Problem to solve: Render the part that opens with the line containing "Task: Bookmark this page with the star icon" and closes with the line containing "Action: 1333,48" as a two-column CSV with the headers instruction and response. Give one row per entry, holding its text and its answer, each in a single quoted field with line breaks turned into spaces, and leave the pictures out.

Input data:
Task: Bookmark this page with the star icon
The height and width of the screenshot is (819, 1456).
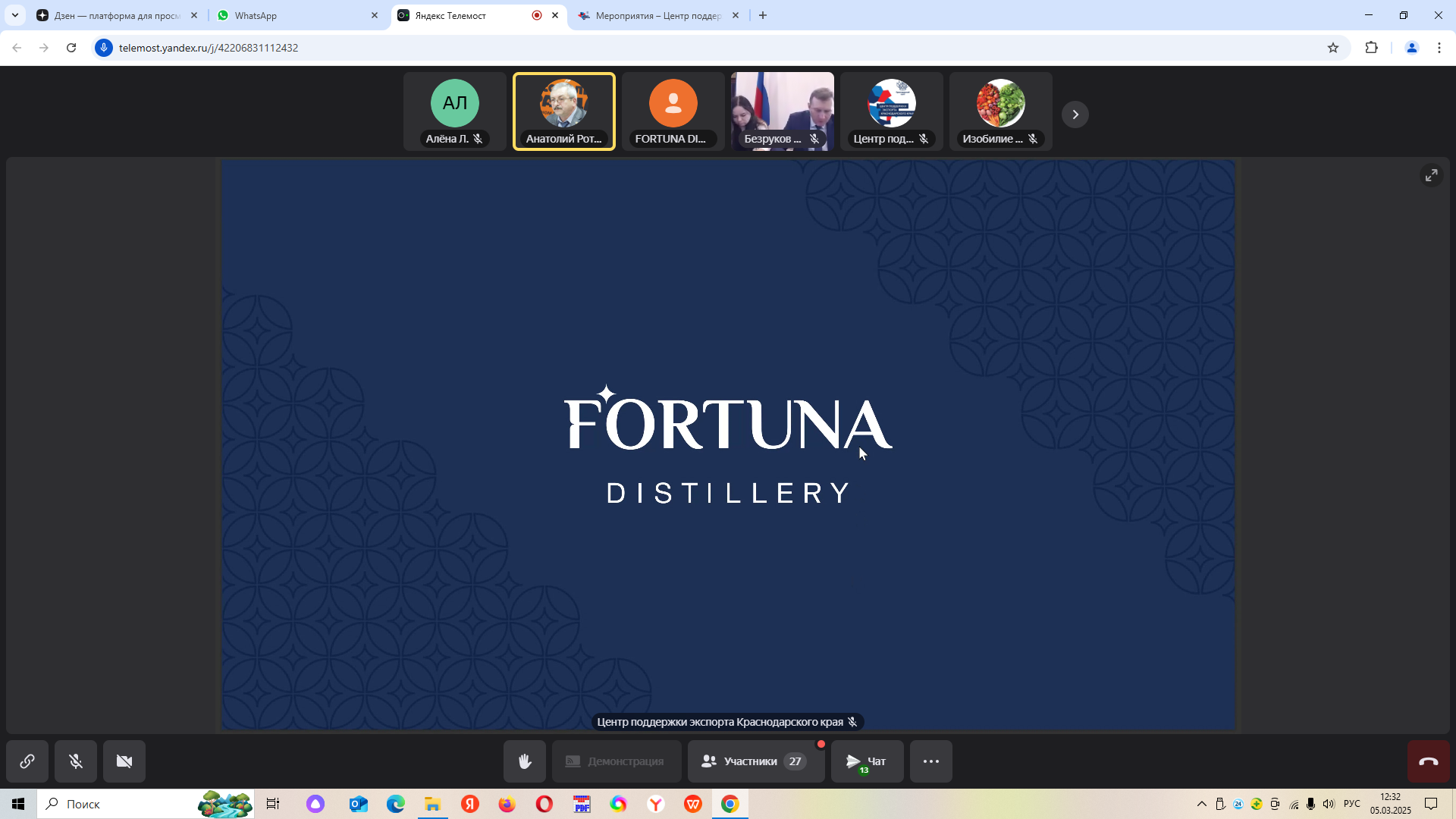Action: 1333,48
* * *
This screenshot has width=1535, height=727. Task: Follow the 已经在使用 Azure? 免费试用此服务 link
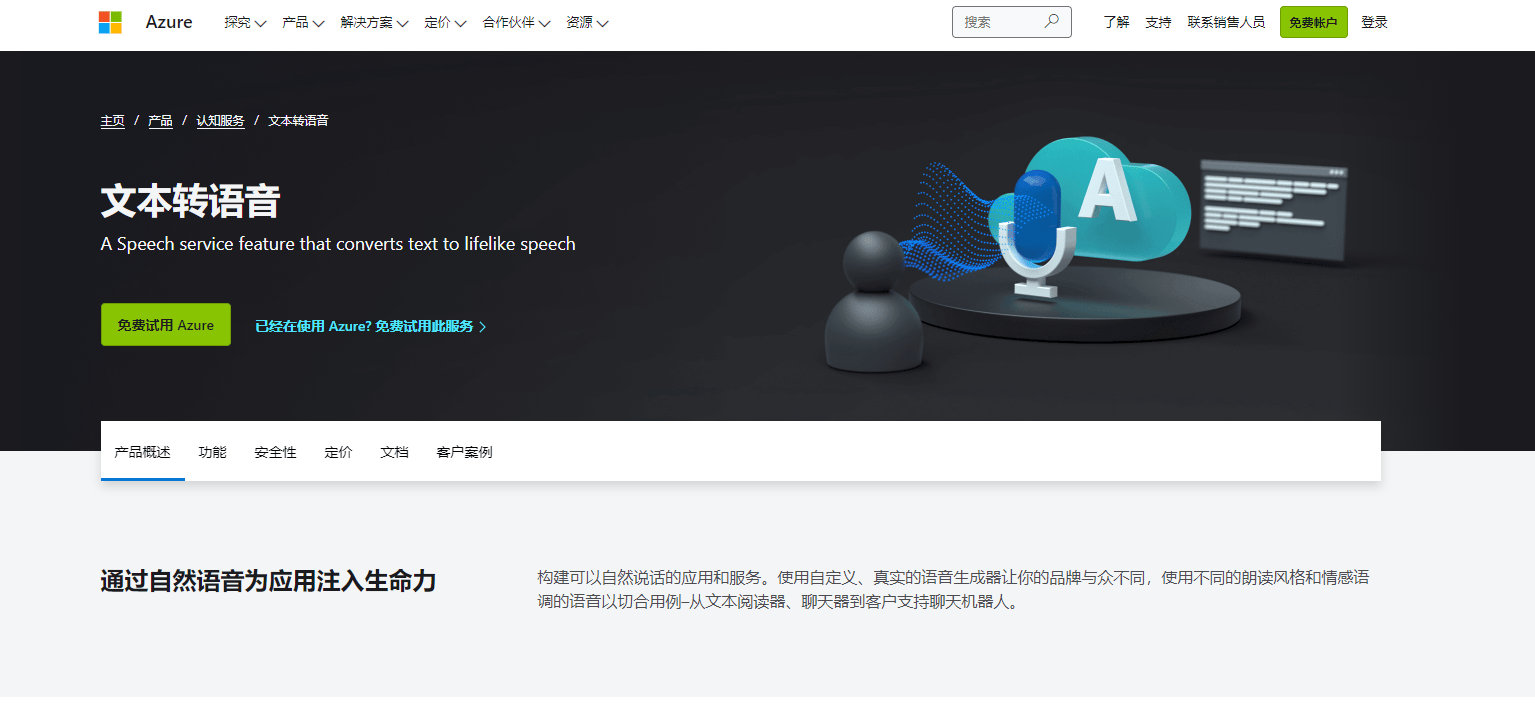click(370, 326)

Result of the task:
instruction,response
"Task: Bookmark this page with the star icon The height and width of the screenshot is (819, 1456).","Action: 1333,48"